Inequality is a major problem, in Miller’s view. Indeed, he says it is “the preeminent economic issue of the twenty-first century” (pp. 146, 148).
Here’s what he believes these “lower uppers,” and more broadly we as a society, will and should do:
Now that their second-tier status is awakening them to the fragility of ‘merit’ as the source of their self-esteem and as the basis for where they ‘deserve’ to stand in society, Lower Uppers will start seeing luck’s hand elsewhere. They’ll see it not only in their own story or in the fate of the ultrarich above them, but in the destiny of millions of their countrymen, now buffeted and struggling with rapid economic change. They’ll be open to fresh appeals about what these powerful forces outside people’s control should mean for society’s basic arrangements. As a result they’ll become stronger voices for equal opportunity, and for some set of minimal protections appropriate for a wealthy nation like the United States. Like their Progressive Era predecessors … they’ll also see justice (and take satisfaction) in asking the ultrarich to kick a little more into the pot to make this happen. (pp. 195-96)

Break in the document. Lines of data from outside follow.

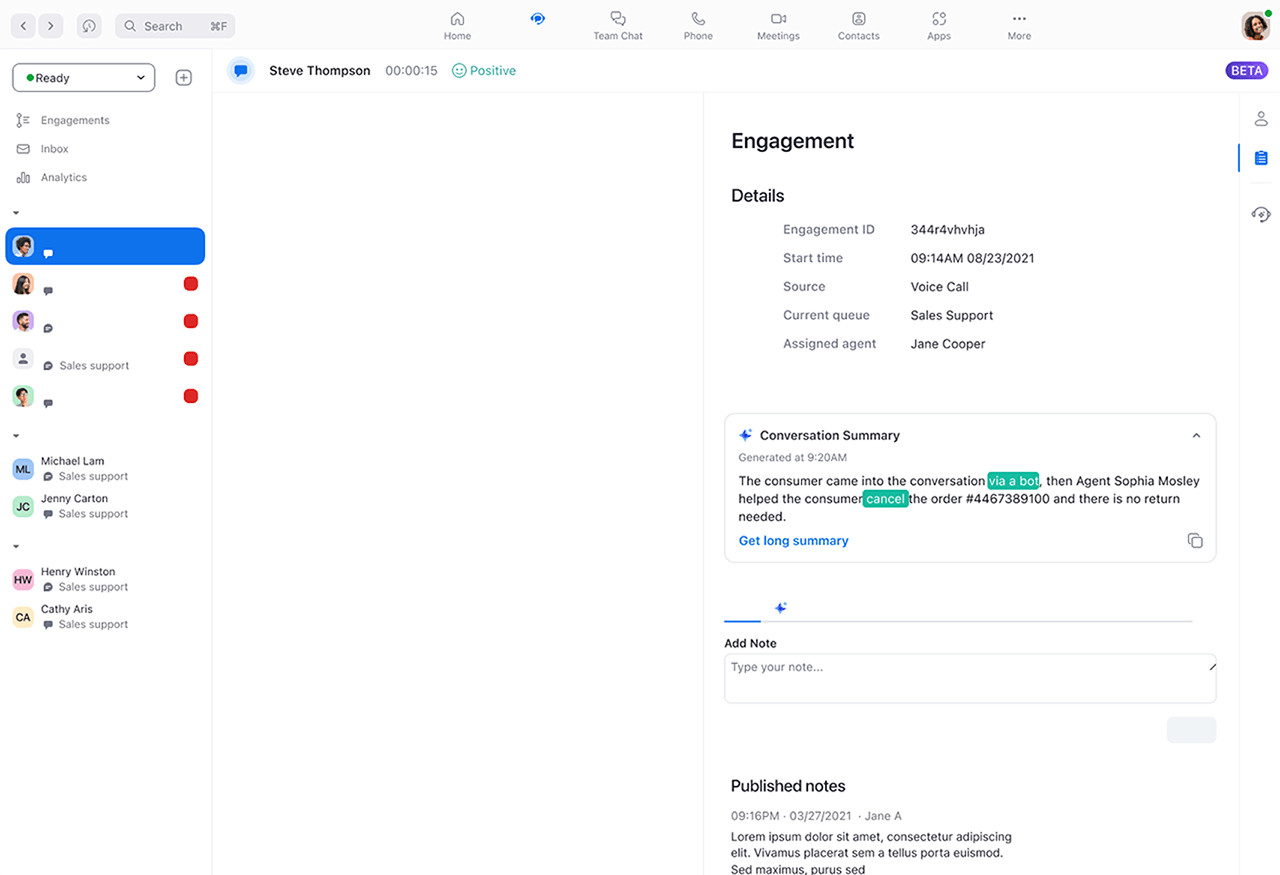Click the history clock icon
Image resolution: width=1280 pixels, height=875 pixels.
[89, 26]
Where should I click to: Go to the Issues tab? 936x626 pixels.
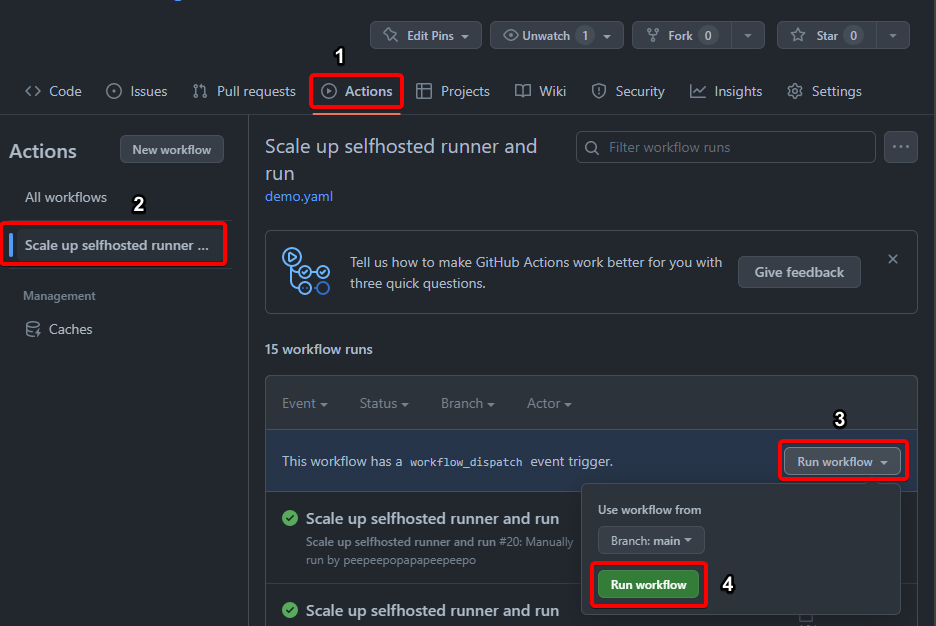137,91
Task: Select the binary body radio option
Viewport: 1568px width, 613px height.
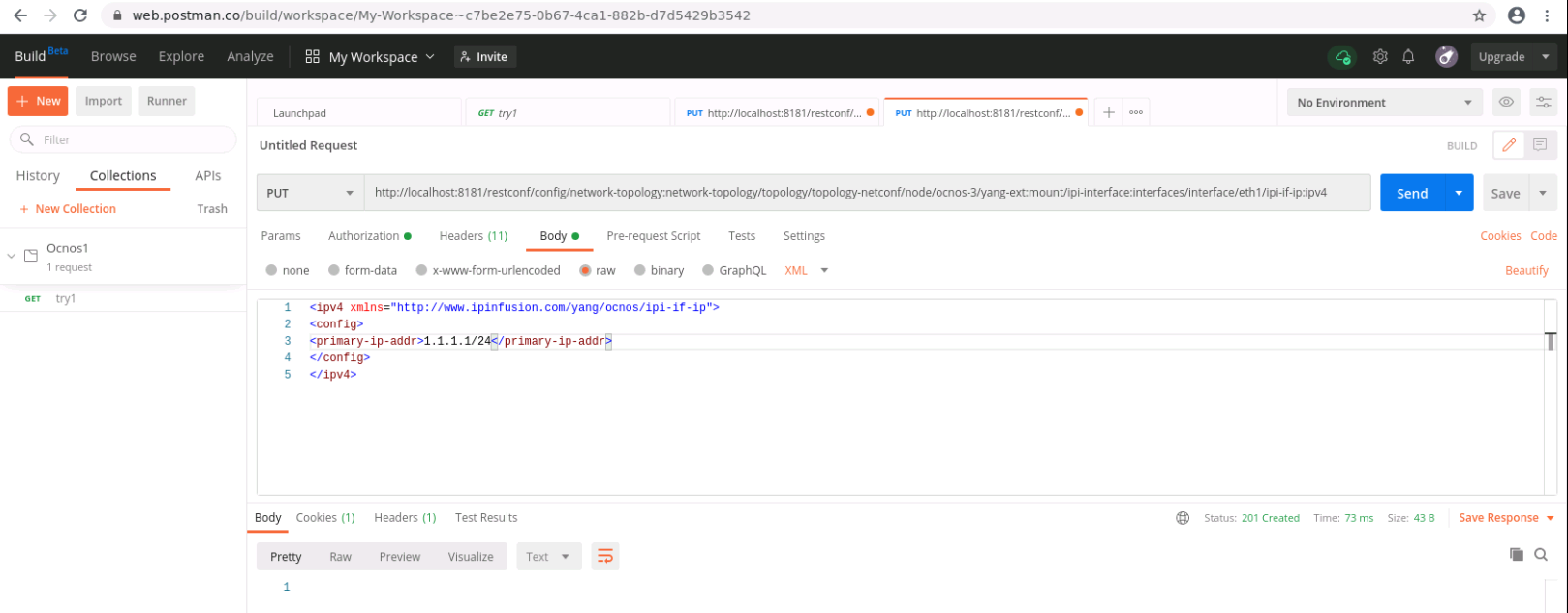Action: (x=640, y=271)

Compared to Miller’s other proposals, this is pretty vague. One of the things I like most about Miller’s earlier book, The Two-Percent Solution, is that he picked a small set of problems and offered specific proposals for what to do. To some extent that is true of The Tyranny of Dead Ideas as well. Miller gives us concrete numbers for what the federal government’s contribution to school expenditures should be and for what share of GDP tax revenues will need to rise to, and he tells us what specific programs will help to cushion the impact of globalization. But here, on this “preeminent issue,” detail is absent.

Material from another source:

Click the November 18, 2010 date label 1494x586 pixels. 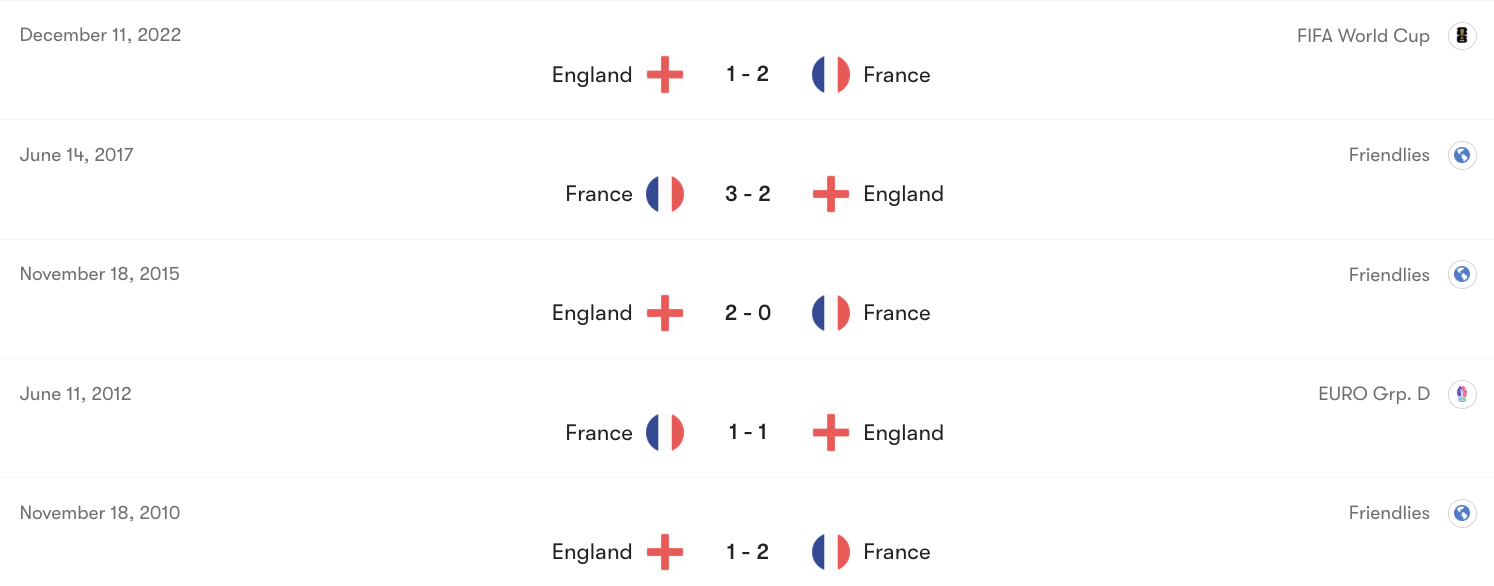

This omission is even more problematic because though Miller advocates higher taxes on those with top incomes, in a prior chapter he offers a caution: “Some suggest … we eliminate the cap on the amount of earnings subjected to the 12.4 percent payroll tax, so that it would apply to a person’s entire income. While at first blush this step might seem fair, if it were done in addition to proposals to return marginal income tax rates to the 39.6 percent that prevailed under President Clinton, it would effectively boost marginal rates beyond 50 percent — and this would be before high tax states and localities add what could be another 7 to 10 percent. You don’t need to be a Reagan Republican to think that marginal income tax rates at these levels would have negative economic effects” (p. 185).
It isn’t easy to figure out exactly what the tax rate should be on high-income households, or what programs would be most useful in boosting the living standards of those in the lower half of the income distribution. I wish Miller, whose policy thinking tends to be both interesting and level-headed, had made more of an attempt. It’s a small scar on what’s otherwise a very helpful book.